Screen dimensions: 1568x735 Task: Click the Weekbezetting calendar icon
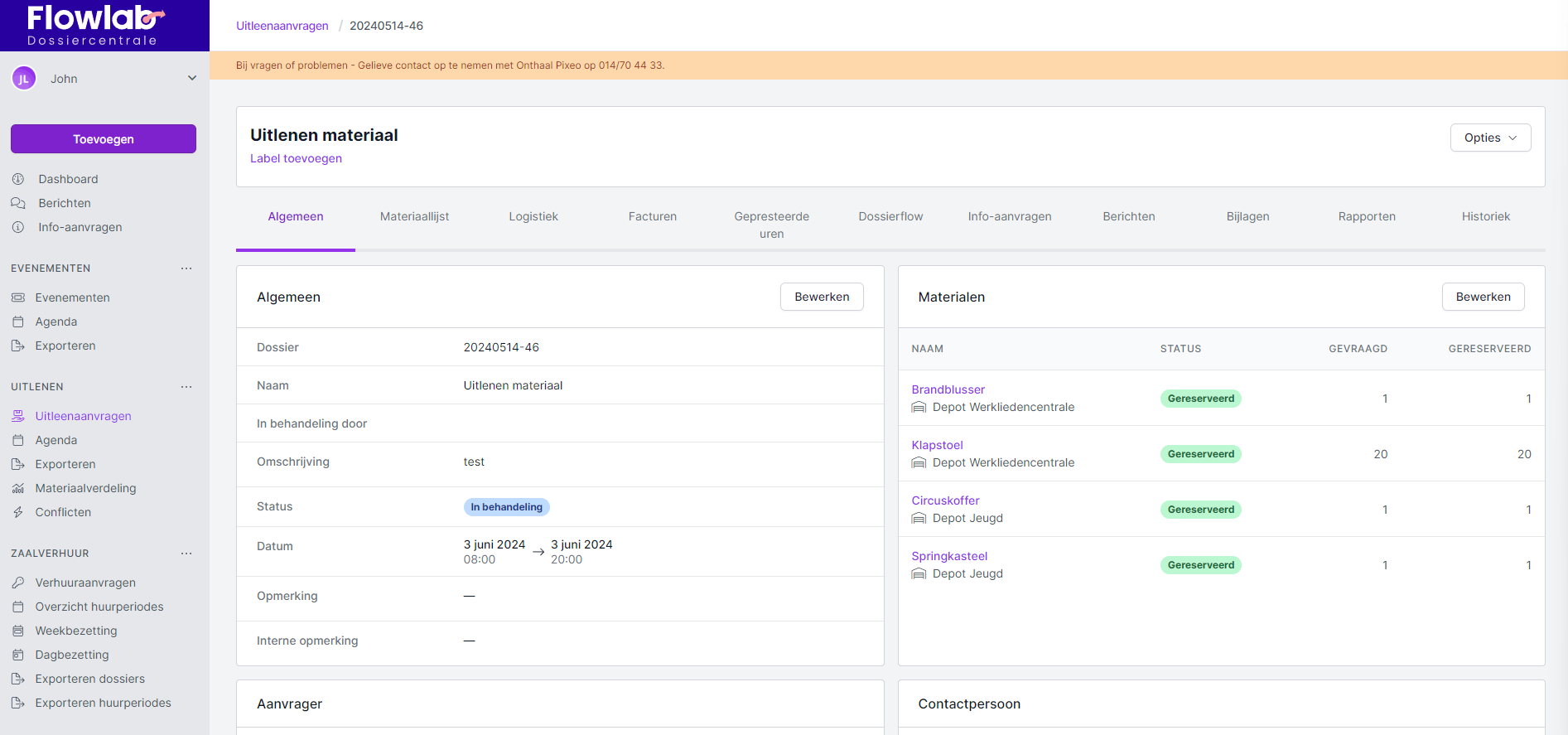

* * *

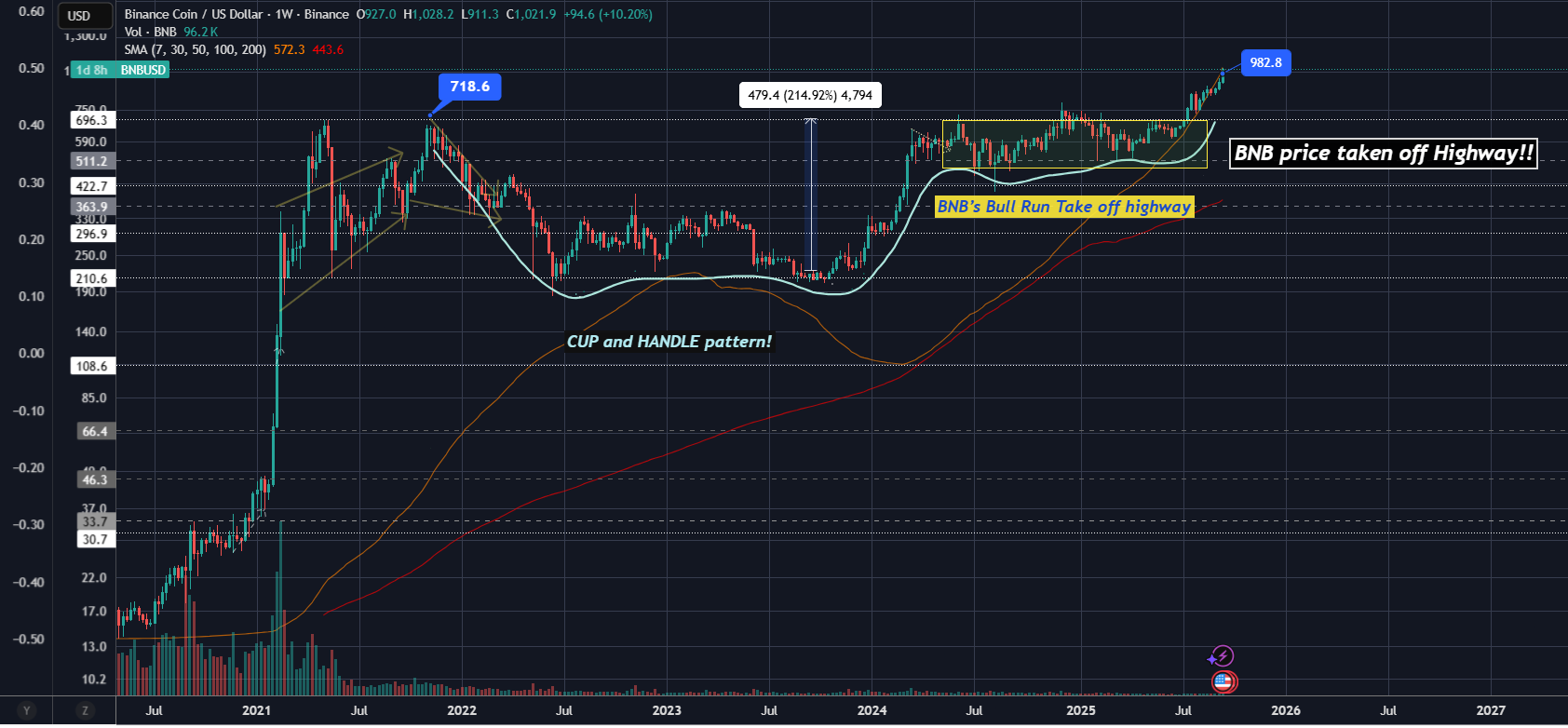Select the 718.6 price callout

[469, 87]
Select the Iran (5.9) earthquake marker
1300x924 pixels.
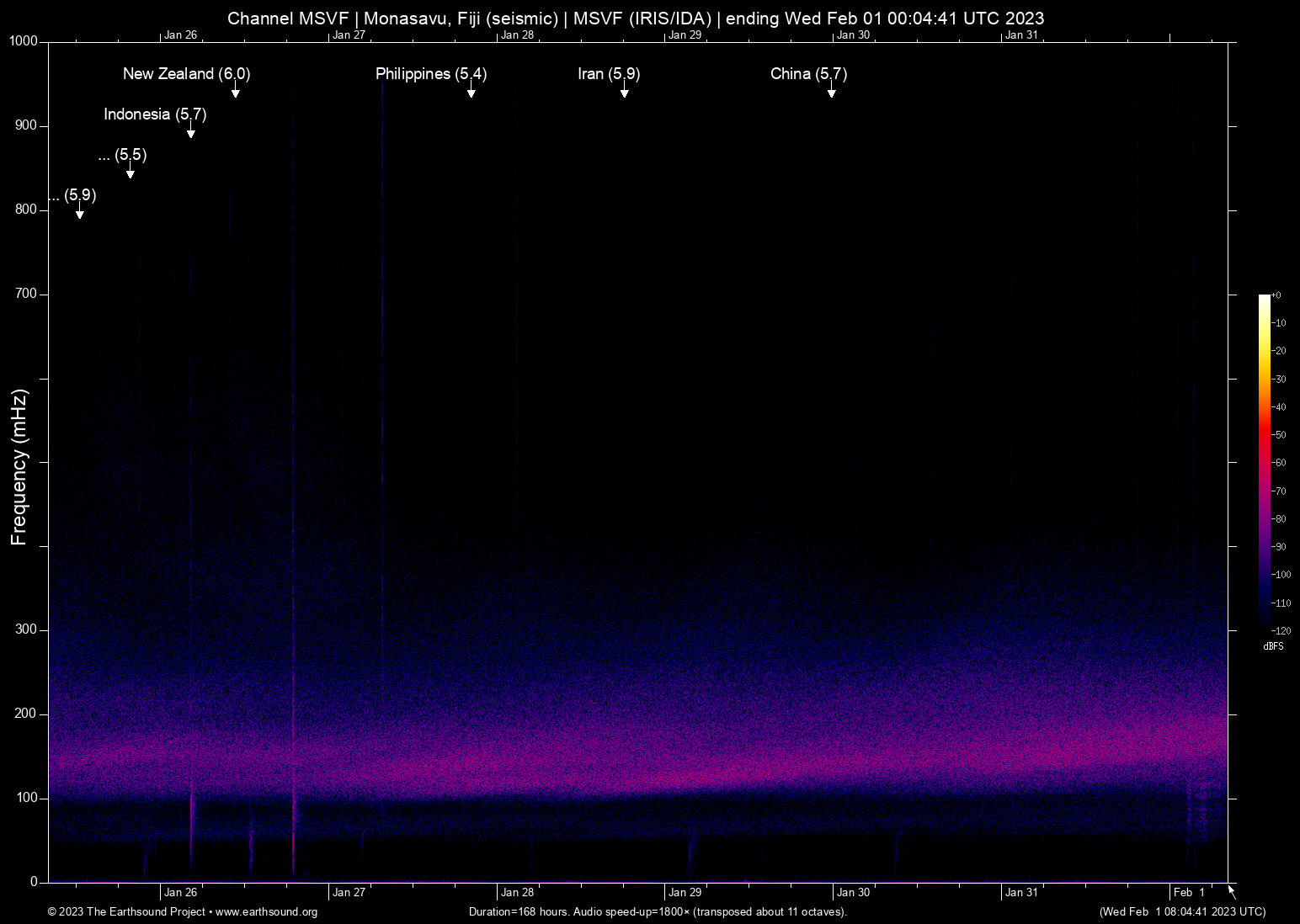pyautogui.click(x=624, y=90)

...

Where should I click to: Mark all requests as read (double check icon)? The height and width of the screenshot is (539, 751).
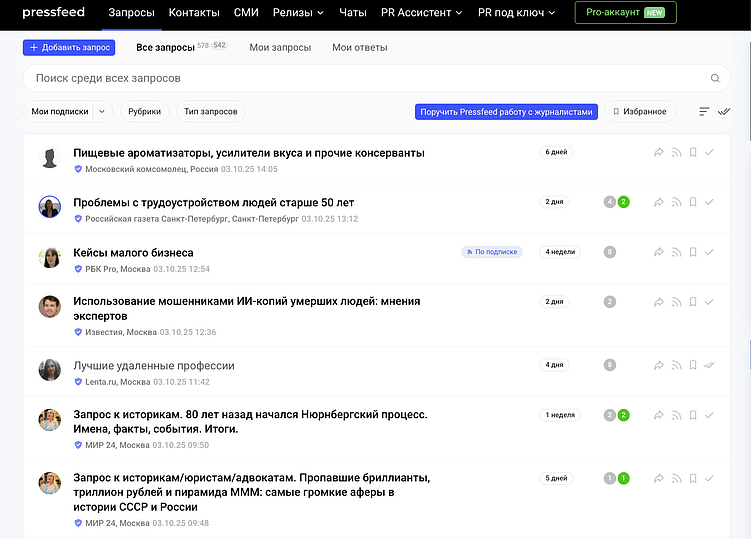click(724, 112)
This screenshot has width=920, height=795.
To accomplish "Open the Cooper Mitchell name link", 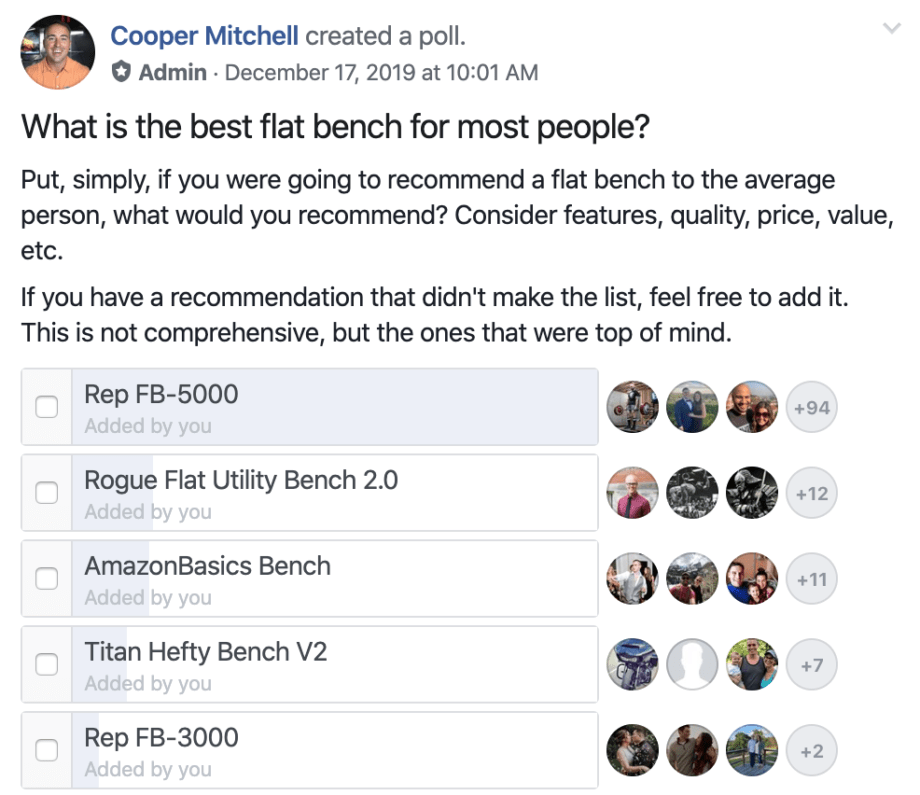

| TASK INSTRUCTIONS |
Look above for the line with "This screenshot has width=920, height=795.", then give again exactly every line from there through the line with "the Cooper Mitchell", skipping the pictures.

| RESPONSE BOX |
This screenshot has width=920, height=795.
To accomplish "Open the Cooper Mitchell name link", 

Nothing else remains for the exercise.